Bury Art Museum and Sculpture Centre
Polly Checkland HardingBury Sculpture Centre takes a surprising approach in its programme.
How exactly do you define sculpture? According to artist Lawrence Weiner, even the sentence you choose to explain it with can, itself, be thought of as part of the form. Weiner questions the traditional distinction between the construction of language and of fabricated objects, suggesting that the way we build phrases has as much craft to it as carving or casting. By giving words a material reality, by printing them onto a wall in bold, blocky fonts, Weiner asks his audience to consider words as objects – and, implicitly, to contribute to their design by working out what exactly they might mean, and how to say them. Words are more malleable than marble, or wood, in this sense; depending on where you put the emphasis, the shape of a sentence can change completely.

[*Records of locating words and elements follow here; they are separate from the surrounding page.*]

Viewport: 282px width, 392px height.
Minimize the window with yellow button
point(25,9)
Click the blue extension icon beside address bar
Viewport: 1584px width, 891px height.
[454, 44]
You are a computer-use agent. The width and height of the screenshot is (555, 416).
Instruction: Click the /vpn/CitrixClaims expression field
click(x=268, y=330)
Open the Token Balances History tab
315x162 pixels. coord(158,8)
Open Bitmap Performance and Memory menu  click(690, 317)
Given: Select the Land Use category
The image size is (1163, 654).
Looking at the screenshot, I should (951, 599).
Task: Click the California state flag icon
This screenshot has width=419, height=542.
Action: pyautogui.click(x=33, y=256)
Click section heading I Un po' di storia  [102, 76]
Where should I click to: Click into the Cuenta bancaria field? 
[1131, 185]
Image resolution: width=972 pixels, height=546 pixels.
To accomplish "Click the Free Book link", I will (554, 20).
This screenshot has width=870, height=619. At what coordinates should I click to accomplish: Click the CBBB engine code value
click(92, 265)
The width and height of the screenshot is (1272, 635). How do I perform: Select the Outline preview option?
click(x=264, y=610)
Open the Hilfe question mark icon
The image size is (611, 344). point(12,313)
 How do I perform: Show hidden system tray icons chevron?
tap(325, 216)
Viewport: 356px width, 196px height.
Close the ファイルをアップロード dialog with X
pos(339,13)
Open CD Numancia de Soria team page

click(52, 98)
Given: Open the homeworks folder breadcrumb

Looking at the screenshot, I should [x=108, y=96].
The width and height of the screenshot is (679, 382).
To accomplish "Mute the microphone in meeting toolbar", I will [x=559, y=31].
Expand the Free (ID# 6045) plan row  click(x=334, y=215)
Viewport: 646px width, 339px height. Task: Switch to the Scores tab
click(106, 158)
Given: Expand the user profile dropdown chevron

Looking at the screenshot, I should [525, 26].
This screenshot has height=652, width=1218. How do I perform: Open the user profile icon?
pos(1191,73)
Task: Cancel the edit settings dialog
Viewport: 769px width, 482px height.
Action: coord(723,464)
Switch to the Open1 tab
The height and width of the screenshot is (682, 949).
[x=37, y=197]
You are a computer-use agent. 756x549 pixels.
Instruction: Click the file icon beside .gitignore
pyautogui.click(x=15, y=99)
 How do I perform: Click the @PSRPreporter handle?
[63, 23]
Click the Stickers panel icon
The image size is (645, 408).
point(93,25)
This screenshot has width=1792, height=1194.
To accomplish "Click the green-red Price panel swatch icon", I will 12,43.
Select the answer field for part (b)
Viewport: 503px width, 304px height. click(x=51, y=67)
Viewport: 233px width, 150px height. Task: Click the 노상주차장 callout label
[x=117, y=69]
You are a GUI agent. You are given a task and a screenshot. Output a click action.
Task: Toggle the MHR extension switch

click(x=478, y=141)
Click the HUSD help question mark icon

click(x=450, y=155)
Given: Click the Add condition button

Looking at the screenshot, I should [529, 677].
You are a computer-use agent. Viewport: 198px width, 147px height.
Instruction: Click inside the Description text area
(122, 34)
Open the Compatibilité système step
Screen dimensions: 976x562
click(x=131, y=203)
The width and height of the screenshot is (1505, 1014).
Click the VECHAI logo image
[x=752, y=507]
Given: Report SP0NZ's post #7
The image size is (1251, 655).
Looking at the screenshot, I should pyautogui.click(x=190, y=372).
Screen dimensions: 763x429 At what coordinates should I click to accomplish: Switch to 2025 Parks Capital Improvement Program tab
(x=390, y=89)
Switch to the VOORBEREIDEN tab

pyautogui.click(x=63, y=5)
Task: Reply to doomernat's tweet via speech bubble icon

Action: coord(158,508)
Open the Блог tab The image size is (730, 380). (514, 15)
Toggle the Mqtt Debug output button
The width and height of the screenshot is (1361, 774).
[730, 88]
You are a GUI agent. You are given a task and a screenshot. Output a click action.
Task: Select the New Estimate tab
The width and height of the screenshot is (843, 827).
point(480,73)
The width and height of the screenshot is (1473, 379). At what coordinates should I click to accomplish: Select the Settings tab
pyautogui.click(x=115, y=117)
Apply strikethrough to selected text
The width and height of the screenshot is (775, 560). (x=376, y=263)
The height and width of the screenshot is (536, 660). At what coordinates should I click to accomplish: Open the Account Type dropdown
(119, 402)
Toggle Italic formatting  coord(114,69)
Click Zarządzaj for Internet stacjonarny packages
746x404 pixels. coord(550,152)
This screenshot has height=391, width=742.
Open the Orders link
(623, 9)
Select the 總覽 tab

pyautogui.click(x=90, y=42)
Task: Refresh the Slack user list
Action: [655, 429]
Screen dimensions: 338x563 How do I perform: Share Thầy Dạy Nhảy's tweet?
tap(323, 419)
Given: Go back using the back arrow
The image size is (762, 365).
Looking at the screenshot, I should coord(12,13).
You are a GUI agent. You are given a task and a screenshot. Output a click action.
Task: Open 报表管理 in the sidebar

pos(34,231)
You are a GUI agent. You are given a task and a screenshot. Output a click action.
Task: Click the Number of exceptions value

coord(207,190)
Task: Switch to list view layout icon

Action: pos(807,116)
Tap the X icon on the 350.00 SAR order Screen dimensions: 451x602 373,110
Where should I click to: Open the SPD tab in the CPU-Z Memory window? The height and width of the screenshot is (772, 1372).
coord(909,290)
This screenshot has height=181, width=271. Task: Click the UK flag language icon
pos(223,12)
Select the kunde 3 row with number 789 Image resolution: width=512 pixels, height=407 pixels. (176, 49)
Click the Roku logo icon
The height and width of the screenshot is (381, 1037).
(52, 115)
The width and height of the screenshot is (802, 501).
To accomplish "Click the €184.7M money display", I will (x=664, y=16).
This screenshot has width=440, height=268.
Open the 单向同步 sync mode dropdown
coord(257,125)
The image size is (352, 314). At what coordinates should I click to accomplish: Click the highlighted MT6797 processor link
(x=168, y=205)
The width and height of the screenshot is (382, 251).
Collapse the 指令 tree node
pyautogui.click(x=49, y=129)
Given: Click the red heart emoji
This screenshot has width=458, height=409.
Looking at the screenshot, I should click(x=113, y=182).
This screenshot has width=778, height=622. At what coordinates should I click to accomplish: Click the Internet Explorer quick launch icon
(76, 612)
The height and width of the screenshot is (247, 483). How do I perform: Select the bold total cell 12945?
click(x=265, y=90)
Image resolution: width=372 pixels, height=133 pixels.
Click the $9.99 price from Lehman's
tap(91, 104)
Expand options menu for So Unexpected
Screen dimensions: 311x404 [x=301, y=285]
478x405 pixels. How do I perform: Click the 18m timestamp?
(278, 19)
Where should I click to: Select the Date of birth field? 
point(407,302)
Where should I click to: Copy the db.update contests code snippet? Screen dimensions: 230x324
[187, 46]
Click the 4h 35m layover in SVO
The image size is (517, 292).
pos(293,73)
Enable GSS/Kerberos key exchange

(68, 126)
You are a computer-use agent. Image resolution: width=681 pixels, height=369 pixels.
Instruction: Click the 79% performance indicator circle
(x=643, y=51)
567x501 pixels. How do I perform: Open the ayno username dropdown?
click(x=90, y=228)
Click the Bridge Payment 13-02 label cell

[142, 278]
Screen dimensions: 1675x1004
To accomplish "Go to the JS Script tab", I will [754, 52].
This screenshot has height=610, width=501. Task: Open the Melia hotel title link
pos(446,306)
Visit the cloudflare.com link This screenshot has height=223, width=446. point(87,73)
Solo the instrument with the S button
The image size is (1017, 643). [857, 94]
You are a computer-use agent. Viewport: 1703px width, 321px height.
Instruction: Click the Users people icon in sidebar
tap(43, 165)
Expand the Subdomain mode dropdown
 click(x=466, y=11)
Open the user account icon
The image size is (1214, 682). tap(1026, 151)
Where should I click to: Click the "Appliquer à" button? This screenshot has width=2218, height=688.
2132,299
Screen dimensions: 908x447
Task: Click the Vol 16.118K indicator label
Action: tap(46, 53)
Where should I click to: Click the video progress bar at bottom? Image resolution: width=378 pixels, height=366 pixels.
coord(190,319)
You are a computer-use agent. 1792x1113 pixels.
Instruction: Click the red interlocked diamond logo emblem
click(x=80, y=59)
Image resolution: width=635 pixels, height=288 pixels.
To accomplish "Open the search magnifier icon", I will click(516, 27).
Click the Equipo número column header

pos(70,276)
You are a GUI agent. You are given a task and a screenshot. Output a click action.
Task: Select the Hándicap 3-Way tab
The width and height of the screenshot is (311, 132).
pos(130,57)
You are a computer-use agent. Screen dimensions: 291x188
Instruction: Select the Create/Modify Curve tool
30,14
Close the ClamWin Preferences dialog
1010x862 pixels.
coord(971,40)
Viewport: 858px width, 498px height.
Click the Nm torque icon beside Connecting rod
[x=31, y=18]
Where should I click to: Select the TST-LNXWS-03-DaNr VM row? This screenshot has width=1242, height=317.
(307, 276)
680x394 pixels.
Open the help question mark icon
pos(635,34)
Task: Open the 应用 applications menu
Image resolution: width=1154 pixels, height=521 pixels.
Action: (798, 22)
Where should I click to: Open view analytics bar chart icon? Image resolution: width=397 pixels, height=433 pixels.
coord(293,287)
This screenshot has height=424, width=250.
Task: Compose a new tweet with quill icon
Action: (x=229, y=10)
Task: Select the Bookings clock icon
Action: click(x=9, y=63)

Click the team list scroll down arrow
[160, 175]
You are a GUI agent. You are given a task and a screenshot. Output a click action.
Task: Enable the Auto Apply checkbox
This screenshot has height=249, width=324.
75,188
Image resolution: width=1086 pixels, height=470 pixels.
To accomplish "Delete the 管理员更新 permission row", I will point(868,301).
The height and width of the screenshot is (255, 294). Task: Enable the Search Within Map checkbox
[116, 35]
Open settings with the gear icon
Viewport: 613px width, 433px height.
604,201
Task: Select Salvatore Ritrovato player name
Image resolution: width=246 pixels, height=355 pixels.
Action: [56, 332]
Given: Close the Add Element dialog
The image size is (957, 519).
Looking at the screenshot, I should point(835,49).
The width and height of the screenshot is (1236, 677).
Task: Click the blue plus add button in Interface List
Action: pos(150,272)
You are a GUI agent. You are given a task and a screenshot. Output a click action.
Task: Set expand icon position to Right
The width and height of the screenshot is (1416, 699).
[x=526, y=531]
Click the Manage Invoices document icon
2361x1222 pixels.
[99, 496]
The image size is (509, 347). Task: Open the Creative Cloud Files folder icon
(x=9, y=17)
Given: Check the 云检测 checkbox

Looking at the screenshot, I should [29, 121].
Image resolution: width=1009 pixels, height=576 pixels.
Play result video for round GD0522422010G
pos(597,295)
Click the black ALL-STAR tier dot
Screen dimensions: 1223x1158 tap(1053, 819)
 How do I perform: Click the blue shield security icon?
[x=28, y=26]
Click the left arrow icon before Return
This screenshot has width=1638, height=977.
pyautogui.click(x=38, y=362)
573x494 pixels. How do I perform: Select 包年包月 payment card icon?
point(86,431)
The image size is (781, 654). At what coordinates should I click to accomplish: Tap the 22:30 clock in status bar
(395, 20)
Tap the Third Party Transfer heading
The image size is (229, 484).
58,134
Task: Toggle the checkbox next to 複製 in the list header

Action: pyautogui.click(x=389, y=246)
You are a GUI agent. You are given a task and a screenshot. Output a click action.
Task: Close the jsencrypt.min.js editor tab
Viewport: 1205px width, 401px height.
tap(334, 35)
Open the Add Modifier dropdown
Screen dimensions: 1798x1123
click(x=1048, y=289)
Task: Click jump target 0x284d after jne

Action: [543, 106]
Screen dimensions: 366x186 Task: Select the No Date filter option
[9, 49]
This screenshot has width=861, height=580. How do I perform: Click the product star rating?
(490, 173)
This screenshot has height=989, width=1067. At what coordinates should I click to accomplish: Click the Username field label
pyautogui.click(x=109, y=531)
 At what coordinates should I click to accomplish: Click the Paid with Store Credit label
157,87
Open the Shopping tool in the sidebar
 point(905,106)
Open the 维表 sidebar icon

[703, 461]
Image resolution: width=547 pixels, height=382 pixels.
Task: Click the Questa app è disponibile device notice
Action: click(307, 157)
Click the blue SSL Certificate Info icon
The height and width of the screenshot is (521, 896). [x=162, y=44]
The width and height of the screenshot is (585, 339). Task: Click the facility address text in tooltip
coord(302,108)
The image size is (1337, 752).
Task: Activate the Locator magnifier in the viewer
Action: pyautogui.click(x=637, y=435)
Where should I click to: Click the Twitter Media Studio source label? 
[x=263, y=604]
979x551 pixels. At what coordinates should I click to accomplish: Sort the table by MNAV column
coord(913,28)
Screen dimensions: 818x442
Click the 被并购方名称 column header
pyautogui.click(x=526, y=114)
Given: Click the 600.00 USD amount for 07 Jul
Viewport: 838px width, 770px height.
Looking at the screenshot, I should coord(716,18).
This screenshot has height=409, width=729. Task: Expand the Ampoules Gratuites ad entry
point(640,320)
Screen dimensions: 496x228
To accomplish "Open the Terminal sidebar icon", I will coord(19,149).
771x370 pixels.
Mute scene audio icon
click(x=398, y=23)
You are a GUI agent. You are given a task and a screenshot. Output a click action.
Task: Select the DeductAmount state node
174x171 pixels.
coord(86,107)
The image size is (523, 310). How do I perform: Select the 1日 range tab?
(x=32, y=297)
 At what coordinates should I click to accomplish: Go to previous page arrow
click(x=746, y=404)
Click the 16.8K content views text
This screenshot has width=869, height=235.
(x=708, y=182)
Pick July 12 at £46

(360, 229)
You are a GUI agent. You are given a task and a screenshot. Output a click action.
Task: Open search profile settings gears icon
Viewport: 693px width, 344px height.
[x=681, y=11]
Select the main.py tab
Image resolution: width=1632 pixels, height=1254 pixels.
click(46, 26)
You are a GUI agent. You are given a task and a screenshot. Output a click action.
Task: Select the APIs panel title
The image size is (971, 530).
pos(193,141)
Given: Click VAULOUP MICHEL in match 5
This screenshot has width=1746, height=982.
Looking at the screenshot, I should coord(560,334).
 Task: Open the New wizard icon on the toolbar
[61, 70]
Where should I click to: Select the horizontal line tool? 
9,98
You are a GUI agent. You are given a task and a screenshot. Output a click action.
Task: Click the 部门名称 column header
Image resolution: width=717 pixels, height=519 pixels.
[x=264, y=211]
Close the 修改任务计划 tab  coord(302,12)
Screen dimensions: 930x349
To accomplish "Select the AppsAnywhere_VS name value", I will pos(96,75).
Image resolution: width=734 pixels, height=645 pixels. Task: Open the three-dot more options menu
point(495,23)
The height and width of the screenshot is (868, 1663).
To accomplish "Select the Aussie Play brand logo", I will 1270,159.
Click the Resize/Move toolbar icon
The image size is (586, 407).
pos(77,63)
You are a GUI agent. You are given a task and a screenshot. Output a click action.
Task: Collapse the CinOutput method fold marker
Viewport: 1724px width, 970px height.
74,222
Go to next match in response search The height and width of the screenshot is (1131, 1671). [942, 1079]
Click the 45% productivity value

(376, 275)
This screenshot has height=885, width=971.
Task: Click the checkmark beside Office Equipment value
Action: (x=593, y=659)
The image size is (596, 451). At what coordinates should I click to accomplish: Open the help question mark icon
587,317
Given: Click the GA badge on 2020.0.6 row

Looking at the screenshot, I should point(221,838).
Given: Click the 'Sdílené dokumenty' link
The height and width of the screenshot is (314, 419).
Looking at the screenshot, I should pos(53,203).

Airy rooms, elegant arches and a beautifully tessellated parquet floor
It’s an inclusive approach that alters the relationship between artwork and viewer – which might be one of the reasons why the Bury Sculpture Centre chose Weiner as part of their opening exhibition. The team behind this art space, decided to debut its wide, airy rooms, elegant arches and beautifully tessellated parquet floor by hosting Text Festival, an event exploring contemporary language art. It’s not, perhaps, the most obvious place for the centre to start; with an exhibition that challenges received ideas of what can be thought of as sculpture. Or maybe it is – by being daring, and inventive, the Bury Sculpture Centre immediately sets itself apart. With a Public Typing Pool of manual typewriters on long trestle tables and an artist residency fostering a community writing project, not to mention an opening weekend of performances including poetry and live art, the venue has revelled in the unexpected.